Nos últimos tempos, quando a doença (esclerose lateral amiotrófica) já lhe tolhia os movimentos e a fala, Alípio de Freitas é um dos convivas naquela sala. Faz-lhe um relatório completo das notícias, dos acontecimentos, das fofocas políticas… O andarilho já não pode ir ao mundo, vai o mundo até ele. Ainda que aquele não fosse de todo o mundo com que sonhou, “Zeca continuava a achar que era possível mudá-lo”. Era um “utópico céptico”, nas palavras de João Afonso.
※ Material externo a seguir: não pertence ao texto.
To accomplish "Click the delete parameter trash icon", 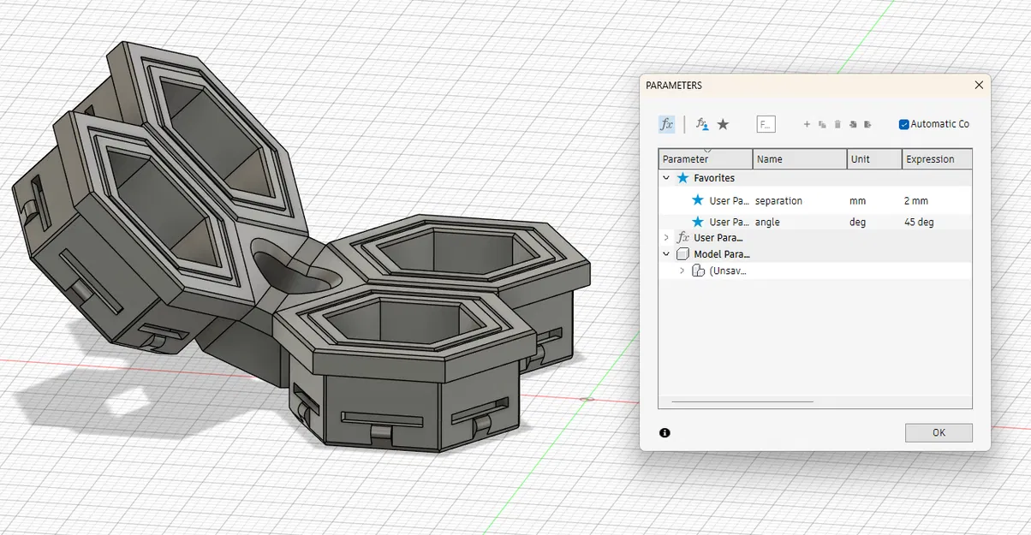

As portas (as de Abril) fecharam-se, achava ele, mas continua a comportar-se como se as janelas também servissem de saídas de emergência, “como se a revolução fosse possível”. Deixara para trás um período de febril agitação, de peregrinação por todo o País, em concertos pelas aldeias fora, “quando a população se juntava para resolver o problema da escola ou de calcetar a rua”. Levou a solidariedade ao limite, tocou em condições inverosímeis, esfalfou-se, extenuou-se, esforçou a garganta, passou noites em branco, teve por única compensação a satisfação militante. Alípio era amigo, não de longa data, “mas era como se fosse”. Não se conheciam quando Zeca compôs a música sobre o revolucionário português preso, torturado, há anos incomunicável na terrível fortaleza de Santa Cruz, na Baía da Guanabara, Rio de Janeiro (Alípio de Freitas in Com as Minhas Tamanquinhas, 1976). Quando finalmente, em 1980, é libertado, Alípio, hoje com 78 anos (a idade que Zeca teria), professor universitário e presidente da Associação José Afonso, foi ao seu encontro: “Não dissemos nada. Abraçámo-nos. Com a nítida sensação de que já nos conhecíamos… Foi como se nos tivéssemos reencontrado após uma longa viagem.” Provavelmente aquela em que havia uma chaminé, uma amurada e um “missionário das barbas”. A primeira viagem aquela a que todos regressamos.